═══ RECORDS PROVIDED ═══
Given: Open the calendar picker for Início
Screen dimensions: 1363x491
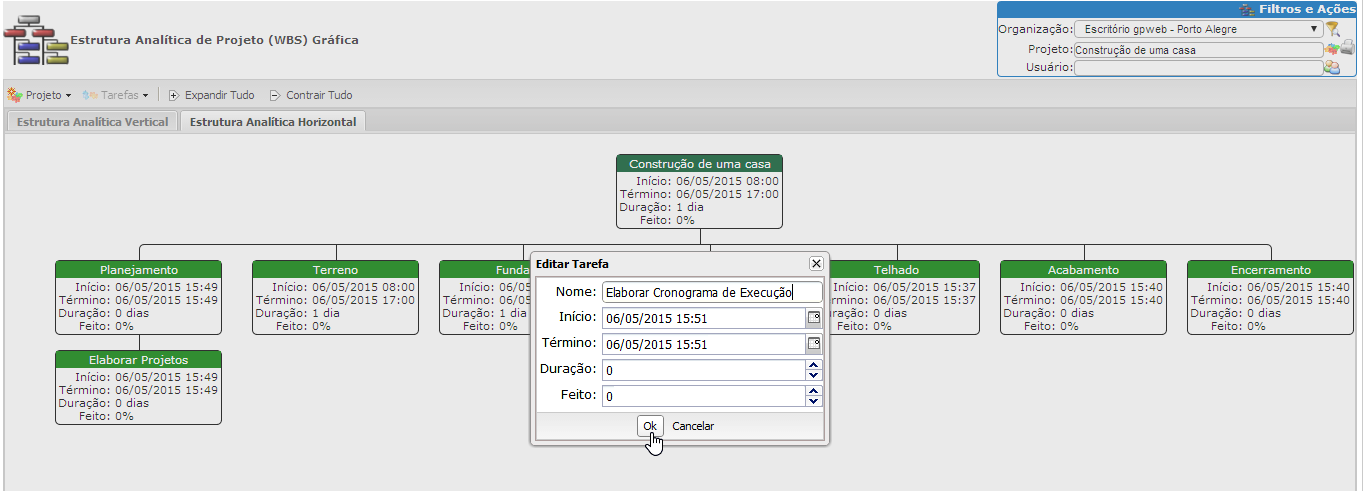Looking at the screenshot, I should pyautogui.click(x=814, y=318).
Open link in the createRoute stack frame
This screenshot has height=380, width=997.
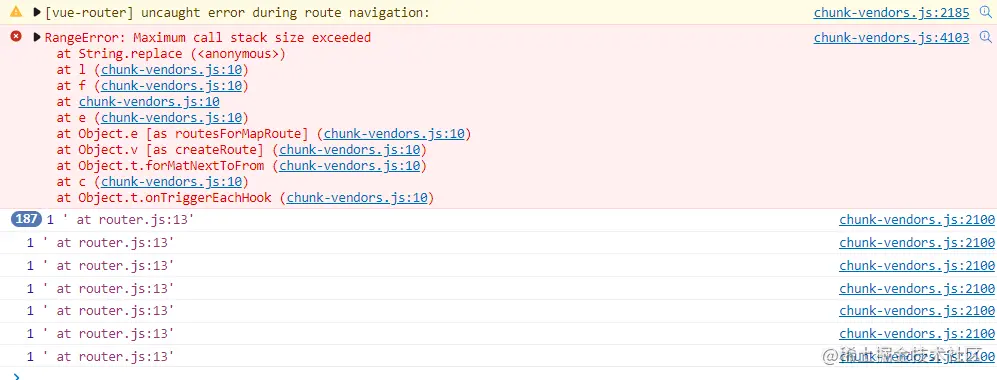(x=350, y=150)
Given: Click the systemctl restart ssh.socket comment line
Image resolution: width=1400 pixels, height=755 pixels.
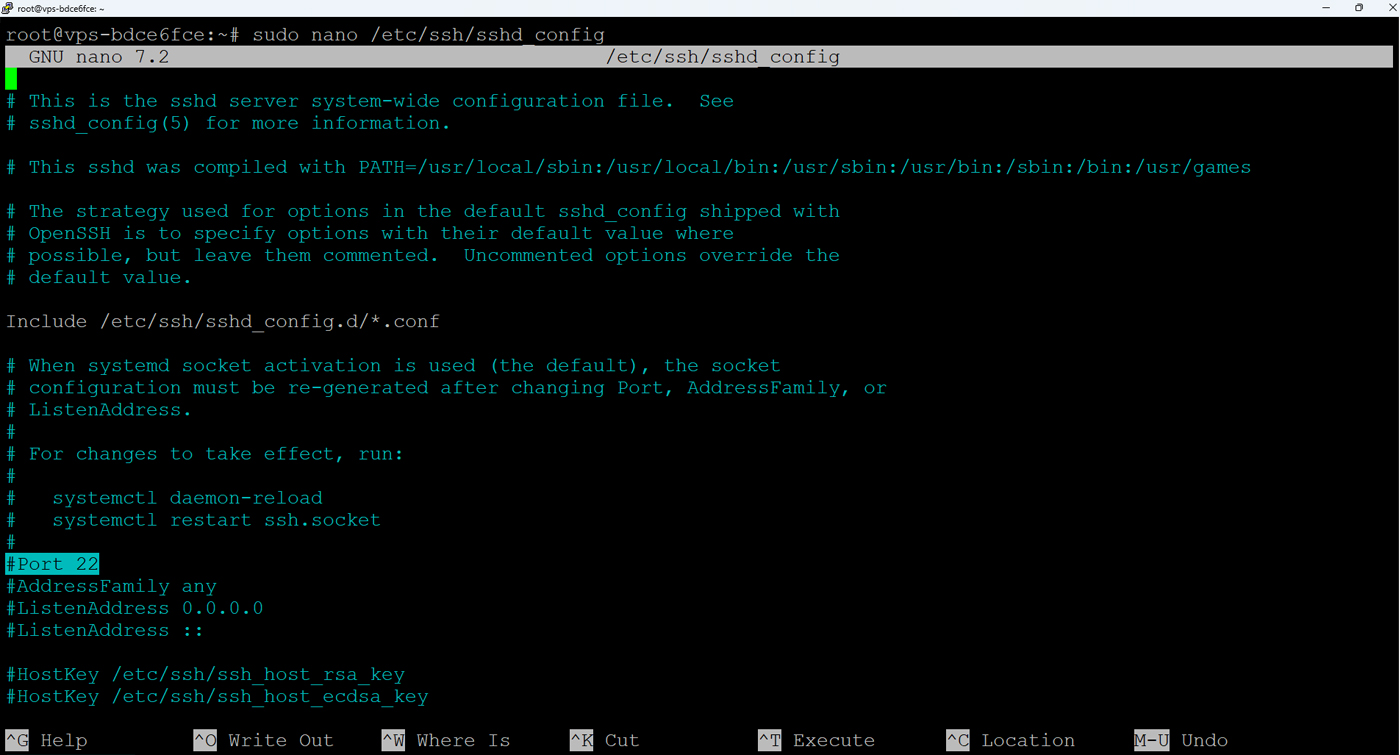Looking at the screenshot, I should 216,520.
═══
Update these lines by changing "Given" to "Instruction" wherever it appears, keeping everything else the same, and leave the pictures out.

Instruction: Open the calendar picker for Início
Screen dimensions: 1363x491
Looking at the screenshot, I should pyautogui.click(x=814, y=318).
Open link in the createRoute stack frame
This screenshot has height=380, width=997.
(x=350, y=150)
Instruction: Click the systemctl restart ssh.socket comment line
Image resolution: width=1400 pixels, height=755 pixels.
Looking at the screenshot, I should 216,520.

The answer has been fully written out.